4. Mr Yeo agreed that there would be no problem with proceeding, given that the appellant had had a full hearing of her claim before the Adjudicator and now was exercising her right of appeal to the Tribunal.
5. Mr Yeo argued that the Adjudicator’s findings at paragraph 8 of his determination were clearly wrong. They did not fit in with the objective evidence of events in Freetown in 1999. With regard to the point at paragraph 8(v) she had left when she did as she was given the opportunity to do so. He was not seeking to develop the Refugee Convention argument in this appeal but was essentially focusing on Article 3 of the Human Rights Convention. He argued that the finding at paragraph 8(v) was not a good finding in the context of Article 3. Otherwise, the finding at paragraph 8(vi) could not be sustained, since the gradual disclosure was exactly what one would expect from a genuine rape victim. There was no reason to doubt it had occurred. The Adjudicator rejected her reason for not stating this earlier on account of his earlier credibility findings.
6. As regards the Article 3 claim, the finding at paragraph 13 that arguably it would be degrading to return the appellant to Sierra Leone, meant that he should have allowed her appeal. The use of the word “arguably” meant that there was a reasonable degree of likelihood. He was given leave to put in two papers from the UNHCR concerning returns to Sierra Leone. UNHCR did not agree with the Home Office that a case-by-case approach was appropriate, but considered that returns were still not appropriate. Mr Yeo accepted that the peace was holding, but argued that the future was uncertain. The appellant needed treatment but would not get it and the Adjudicator in recommending exceptional leave to remain should have allowed the appeal on human rights grounds.

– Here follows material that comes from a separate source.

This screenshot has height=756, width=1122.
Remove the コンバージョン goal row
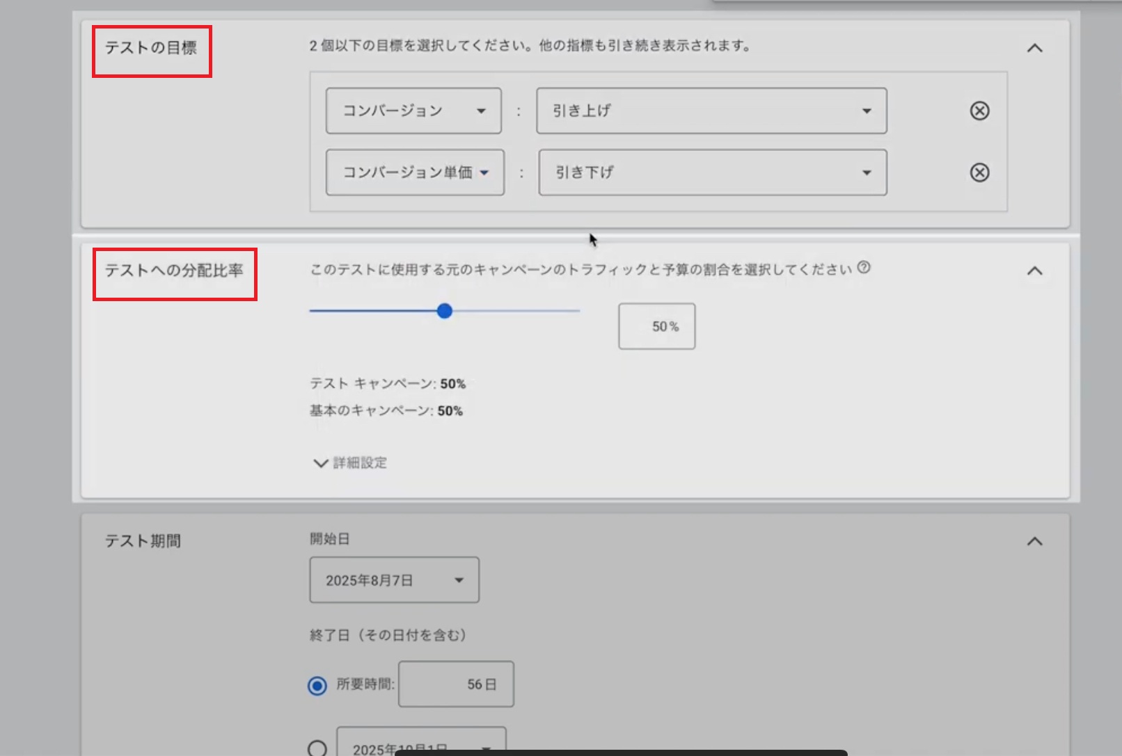[x=979, y=111]
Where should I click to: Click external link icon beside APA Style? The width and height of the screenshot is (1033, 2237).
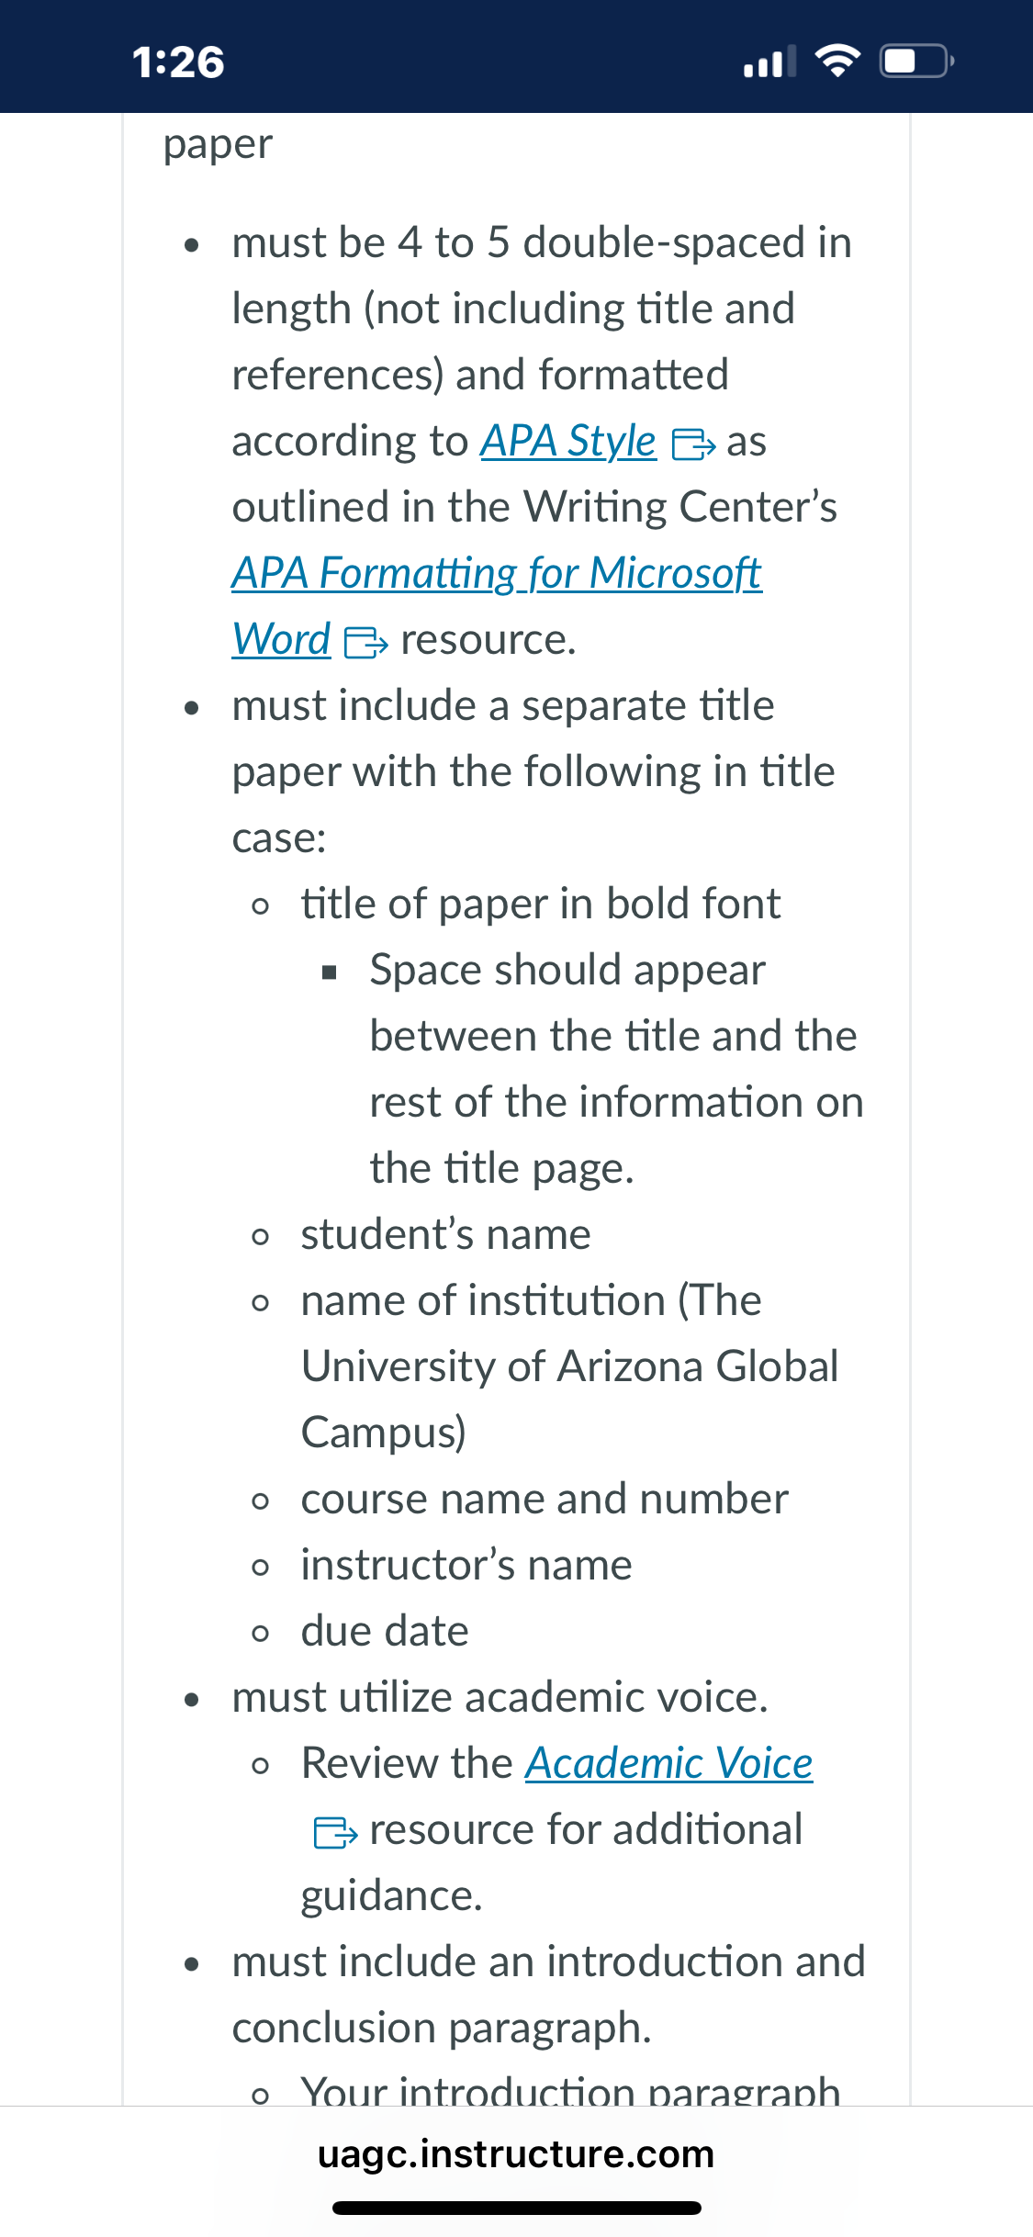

7. In his submissions, Mr Sheik took us to the UNCHR documentation and argued that it did not show a real risk to the appellant on return. She would be returned to Freetown and there were clearly police on the ground and also there was the UN presence. The appellant was relatively well off and from the capital and had a home to return to. Caution was suggested but the UNCHR were not saying that there was a genuine risk on return. There was no evidence that anti-depressants were not available in Freetown, nor that there was no counselling at all. The credibility findings should be upheld. The appellant had been able to stay in Freetown for two years, which indicated that there was no real risk on return.
8. By way of reply, Mr Yeo emphasised his view concerning the Adjudicator’s findings at paragraph 13 of his determination, and argued that this was a finding of fact and there was no cross-appeal and therefore it bound the Tribunal. He did not accept that the appellant had a family home, saying that it had been burned down, and there was no evidence that she was quite well off. She would be returning to a devastated country with little or no psychiatric help. She had an appointment at the Maudsley Hospital and would be receiving counselling as an outpatient. The UNHCR view should be borne in mind.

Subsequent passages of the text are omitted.